Is it less acceptable if you are a service provider? Is it more acceptable if you are a CEO? Is it more acceptable if there are more than two people at the table.
I asked my husband, a financial executive at his company, whether he feels it's rude and unprofessional if he's on a business lunch and someone in the group, possibly an overworked attorney, is answering email or texting at the table. My husband told me when that happens, and is has happened, he tries to end the lunch as soon as possible. Even if there's a group, he believes it's not okay.
Not long ago, I would go to lunch with my boss and she would be on her BlackBerry during our lunch, clacking on the keyboard a few times during the meal. For some reason, that didn't offend me. I knew she was an editor in the news business and news happens all the time. I gave her a pass.
Now, I'm starting to rethink whether I should give anyone a pass.
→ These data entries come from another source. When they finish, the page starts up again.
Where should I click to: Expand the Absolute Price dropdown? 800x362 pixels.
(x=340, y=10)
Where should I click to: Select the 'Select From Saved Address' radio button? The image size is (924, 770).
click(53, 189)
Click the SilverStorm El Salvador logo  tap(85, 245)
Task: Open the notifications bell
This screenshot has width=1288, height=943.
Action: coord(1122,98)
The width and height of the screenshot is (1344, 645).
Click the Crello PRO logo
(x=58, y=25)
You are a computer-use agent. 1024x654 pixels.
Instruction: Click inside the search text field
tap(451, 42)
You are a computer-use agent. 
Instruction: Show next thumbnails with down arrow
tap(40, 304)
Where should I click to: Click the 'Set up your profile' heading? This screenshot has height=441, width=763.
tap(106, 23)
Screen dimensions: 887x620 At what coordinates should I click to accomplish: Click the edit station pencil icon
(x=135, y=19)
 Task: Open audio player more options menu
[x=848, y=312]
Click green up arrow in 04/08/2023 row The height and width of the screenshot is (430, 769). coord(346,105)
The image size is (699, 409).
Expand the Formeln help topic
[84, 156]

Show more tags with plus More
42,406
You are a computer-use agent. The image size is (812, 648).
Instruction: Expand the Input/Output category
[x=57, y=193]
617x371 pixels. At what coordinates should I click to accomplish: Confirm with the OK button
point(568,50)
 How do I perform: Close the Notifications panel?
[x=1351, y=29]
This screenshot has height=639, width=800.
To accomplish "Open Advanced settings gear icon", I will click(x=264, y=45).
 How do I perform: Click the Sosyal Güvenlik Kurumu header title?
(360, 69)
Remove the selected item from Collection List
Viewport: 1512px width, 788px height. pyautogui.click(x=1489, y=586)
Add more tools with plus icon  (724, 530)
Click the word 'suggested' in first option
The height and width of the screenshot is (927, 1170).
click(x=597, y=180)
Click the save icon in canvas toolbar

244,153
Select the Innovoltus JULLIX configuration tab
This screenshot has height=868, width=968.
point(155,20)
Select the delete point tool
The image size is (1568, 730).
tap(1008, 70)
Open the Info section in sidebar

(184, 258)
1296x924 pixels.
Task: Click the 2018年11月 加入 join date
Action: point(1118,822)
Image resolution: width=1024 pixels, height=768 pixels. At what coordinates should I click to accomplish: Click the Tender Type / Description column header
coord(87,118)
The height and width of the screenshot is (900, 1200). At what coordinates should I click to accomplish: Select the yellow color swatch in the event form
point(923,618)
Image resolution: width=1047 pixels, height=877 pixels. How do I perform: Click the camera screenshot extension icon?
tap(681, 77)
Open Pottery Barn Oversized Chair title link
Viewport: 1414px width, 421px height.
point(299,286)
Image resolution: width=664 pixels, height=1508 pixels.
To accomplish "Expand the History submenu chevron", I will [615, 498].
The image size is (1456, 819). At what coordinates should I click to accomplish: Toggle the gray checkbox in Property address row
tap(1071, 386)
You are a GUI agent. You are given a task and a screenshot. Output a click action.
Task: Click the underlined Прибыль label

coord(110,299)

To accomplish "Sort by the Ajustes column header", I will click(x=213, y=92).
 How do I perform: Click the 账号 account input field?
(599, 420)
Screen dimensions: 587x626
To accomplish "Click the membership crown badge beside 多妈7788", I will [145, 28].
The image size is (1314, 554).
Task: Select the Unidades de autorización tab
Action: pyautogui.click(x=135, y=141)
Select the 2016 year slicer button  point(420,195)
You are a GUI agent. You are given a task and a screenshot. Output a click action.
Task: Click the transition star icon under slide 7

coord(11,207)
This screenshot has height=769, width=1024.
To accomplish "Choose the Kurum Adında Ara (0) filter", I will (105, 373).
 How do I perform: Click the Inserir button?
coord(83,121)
If you're outside the office, having lunch or some other meal, can't you disconnect for an hour? Is anyone that important that an hour would make a huge difference? Are we giving too many passes and enabling people to become smart phone addicts by not speaking up?
You might want to think about the message you are sending to your dining companions when you text at the table, even if you aren't part of the direct conversation. Without you realizing it, everyone at the table is judging your manners.
As a mom, I always have one eye on my cellphone. Over the years, I've received a call or text message when one of my kids are sick and need to be picked up from school. Does being a mom make it okay to text at the table while I'm dining for business? Actually, I don't think being a working mom gets you a pass. Even a mom with a sick child should excuse herself and go outside to take the call or respond to the text.
Saturday night I was out with friends and my daughter sent me a text about needing a ride home. I texted her back. While doing that, I realized how rude I was being. I didn't like it when it had been done to me. I've decided it's not okay to text or take calls at the table, even during a social meal. The New York Times tackled the topic in an article, Play With Your Food, Don't Just Text. San Francisco Chronicle critic Michael Bauer says he has no patience for people who text while they eat.
What do you think about texting at the table? Do you think there's a scenario when it's okay? Has texting at the table ever cost you business?